Part of datum definition is creation of a coordinate system for the entire mathematical model. Its origin is set at, or very close to, the Earth's mass center.

#### a. Geodetic Coordinates

Geodetic coordinates are similar to geographic coordinates, except they are based on an ellipsoid instead of a sphere.

The sphere on which geographic coordinates are based, Figure C-7, has a constant radius throughout.

Figure C-7 Geographic Coordinates |

The line from the observer's position is radial to the sphere center and normal to the sphere's surface, Figure C-8.
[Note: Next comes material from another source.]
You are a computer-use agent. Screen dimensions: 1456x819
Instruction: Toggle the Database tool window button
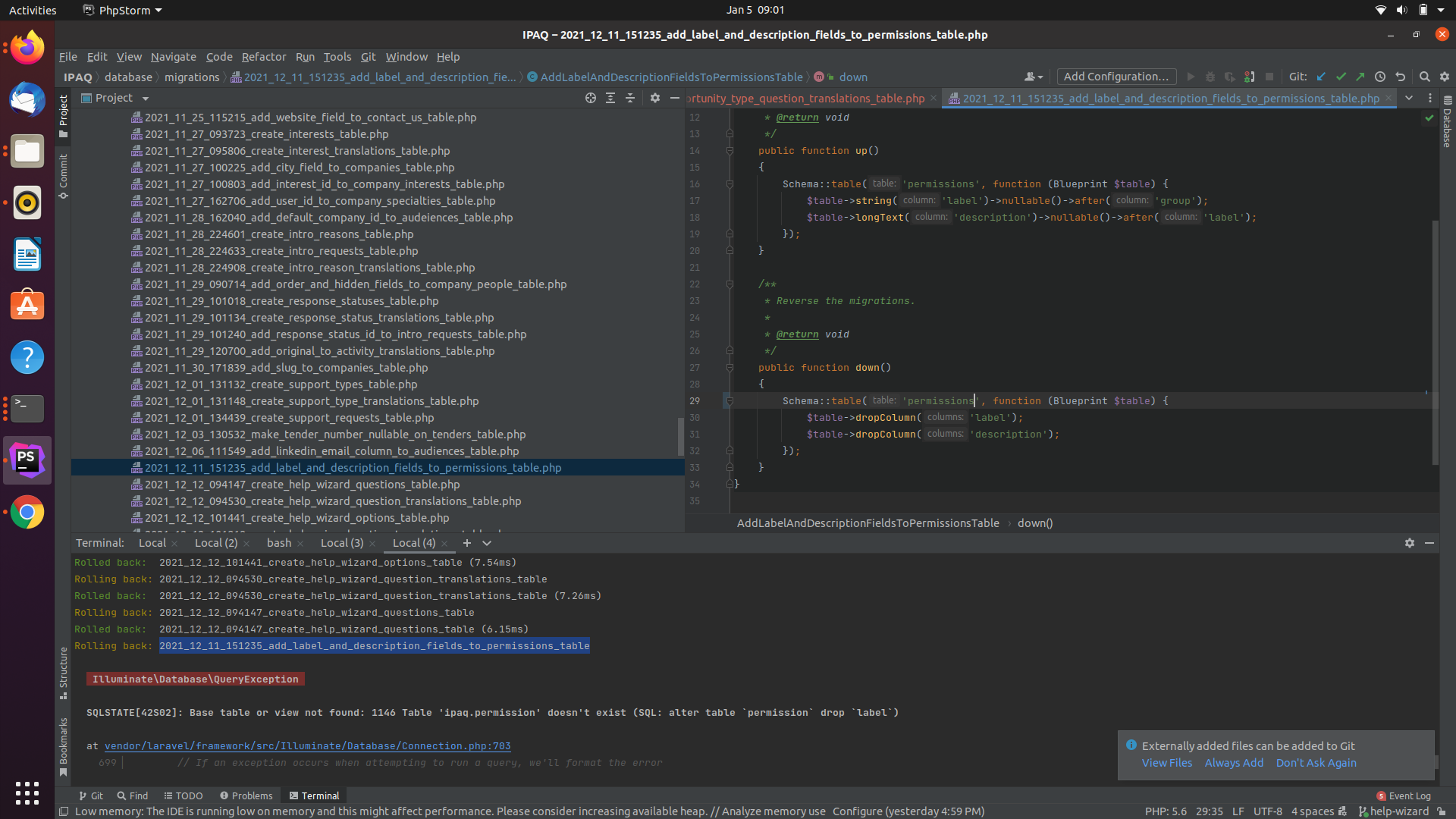pyautogui.click(x=1447, y=121)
Figure C-8 Geographic Latitude |

The geographic latitude is the angle in the observer's meridian from the equator to the radial line.

With an ellipsoid, the line normal to its surface at the observer's position does not extend to the ellipsoid center, Figure C-9, except at the poles and equator.

Figure C-9 Geodetic Latitude |

The normal terminates on the minor axis. The geodetic latitude, φ, is the angle from the major axis to the normal line.

The geodetic longitude, λ, is the angle in the equatorial plane between the Greenwich and observer's meridians.

Geodetic latitude and longitude are shown in Figure C-10.

Figure C-10 Geodetic Coordinates |

A point's 3D position is given by its geodetic coordinates and ellipsoidal height.

#### b. Linear Coordinates

Geodetic coordinate have similar disadvantages as geographic coordinates. An alternative is the Terrestrial Reference System (TRS), a 3D orthogonal linear coordinate system, Figure C-11.

Figure C-11 Terrestrial Reference System |

Like geodetic coordinate system, it is a geocentric system. The X and Y axes are in the equatorial plane with X passing through the Greenwich Meridian and Y through 90°E longitude. The Z axis is perpendicular to the equatorial plane and positive through the North Pole.

A point's 3D position is given by its (X,Y,Z) coordinates.

Although TRS is a linear system, it is not convenient for surveying or mapping applications because of coordinate magnitudes. For example, the coordinates of a control point in southcentral Wisconsin is 21,919.631m X, -4,679,204.603m Y, 4,320,134.562m Z. Their size makes them cumbersome to work with.